Rehearing Denied March 15, 1934.

Appeal from Circuit Court, Jefferson County; Wm. M. Walker, Judge.

Bill to vacate former decree by Phil Edwards Roy Jones, individually and as guardian for Allen E. Jones, and others, minors against Callie E. Jones Henderson, individually and as trustee for complainants, and others. From a decree sustaining a demurrer to the bill and dismissing it complainants appeal.

Affirmed in part, reversed in part, and remanded.

Walter H. Anderson and Edgar Allen, both of Birmingham, for appellant.

Smyer Smyer & Bainbridge, of Birmingham, for appellees.

FOSTER Justice.

To sustain a bill to vacate the decree of a court of competent jurisdiction for fraud, the bill must allege the facts showing that the fraud was in the concoction or procurement of the decree. This has been held to include false and fraudulent statements in the petition, which were necessary to invoke the power or jurisdiction of the court to render the decree under attack. Keenum v. Dodson, 212 Ala. 146, 102 So. 230; Kelen v. Brewer, 221 Ala. 445, 129 So. 23; Tolley v. Hamilton, 206 Ala. 634, 91 So. 610; McGathey v. Thompson, 224 Ala. 163, 138 So. 841; Hardeman v. Donaghey, 170 Ala. 362, 54 So. 172; Noble v. Moses, 74 Ala. 604, 616.

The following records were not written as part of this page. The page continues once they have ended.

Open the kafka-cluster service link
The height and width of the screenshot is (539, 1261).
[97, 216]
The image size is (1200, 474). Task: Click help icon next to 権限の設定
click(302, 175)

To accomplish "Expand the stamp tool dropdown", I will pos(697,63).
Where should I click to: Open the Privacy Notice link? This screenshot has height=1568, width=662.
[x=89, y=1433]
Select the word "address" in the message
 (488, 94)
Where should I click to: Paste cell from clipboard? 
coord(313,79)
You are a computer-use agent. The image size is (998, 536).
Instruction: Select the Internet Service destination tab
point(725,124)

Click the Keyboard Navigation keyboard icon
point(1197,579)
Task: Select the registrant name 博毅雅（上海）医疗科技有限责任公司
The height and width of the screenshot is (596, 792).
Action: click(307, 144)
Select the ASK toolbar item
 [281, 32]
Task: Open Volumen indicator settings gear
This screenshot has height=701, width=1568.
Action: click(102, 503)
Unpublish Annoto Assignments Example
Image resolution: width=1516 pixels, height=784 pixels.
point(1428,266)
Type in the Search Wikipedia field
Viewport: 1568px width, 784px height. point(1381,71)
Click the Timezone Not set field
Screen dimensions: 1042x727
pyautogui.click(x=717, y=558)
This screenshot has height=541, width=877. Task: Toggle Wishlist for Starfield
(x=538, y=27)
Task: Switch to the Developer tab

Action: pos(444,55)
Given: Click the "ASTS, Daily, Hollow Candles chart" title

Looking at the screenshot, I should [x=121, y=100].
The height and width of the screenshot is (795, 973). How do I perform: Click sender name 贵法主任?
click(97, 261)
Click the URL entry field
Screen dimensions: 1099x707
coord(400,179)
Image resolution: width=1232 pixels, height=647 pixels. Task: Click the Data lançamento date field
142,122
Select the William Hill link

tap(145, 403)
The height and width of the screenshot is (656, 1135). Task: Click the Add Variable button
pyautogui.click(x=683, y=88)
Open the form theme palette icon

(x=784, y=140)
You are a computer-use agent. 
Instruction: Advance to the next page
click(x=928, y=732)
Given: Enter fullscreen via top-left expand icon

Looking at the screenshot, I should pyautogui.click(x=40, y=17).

The bill in the instant case does not allege fraud in or about the procurement of the decree, either by fraudulent and false averment in the bill necessary to give the court jurisdiction nor in respect to matters occurring after its filing and leading up to the rendition of the decree. The bill shows that the complainants in the original suit did have a leasehold interest such as would give the court jurisdiction to decree the relief sought, and it does not allege that any false and fraudulent representations were made in that bill which related to such interest of those complainants.

The fact that they have colluded with the mother of the minors whereby she executed the lease to give them the equitable right to file such a bill does not show fraud in procuring the decree by falsely alleging jurisdictional facts. The facts so alleged are not controverted now. The mother of these complainants might have filed the suit to annul the deed because it created an alleged perpetuity as well and with as much equitable right as her grantees, who were the complainants. Such collusion in no respect affected the rights of these complainants, unless there was fraud used in the concoction of the decree. No such fraud is alleged.

The bill also seeks to vacate the decree because it is alleged that there was no legal service on complainants who were minors, and because it alleges that no guardian ad litem was appointed for two of the four minors, all of whom are complainants here.

If minors are represented by a guardian ad litem appointed by the court, the failure to serve notice on them is a reversible error, but that does not render the decree otherwise subject to attack. Hubbard v. Vredenburgh Sawmill Co., 226 Ala. 54, 145 So. 320; Alexander v. Alexander (Ala. Sup.) 150 So. 142.

The bill alleges that an answer was filed for all the complainants by George Lewis Bailes as their guardian ad litem. In it he denied all the material allegations of the bill. It does not allege that the guardian ad litem participated in any fraud, or that his appointment was collusive or that he was not the person duly designated for Jefferson county to act as guardian ad litem for all minors in judicial proceedings where such guardian is needed. Gen. Acts 1915, p. 260.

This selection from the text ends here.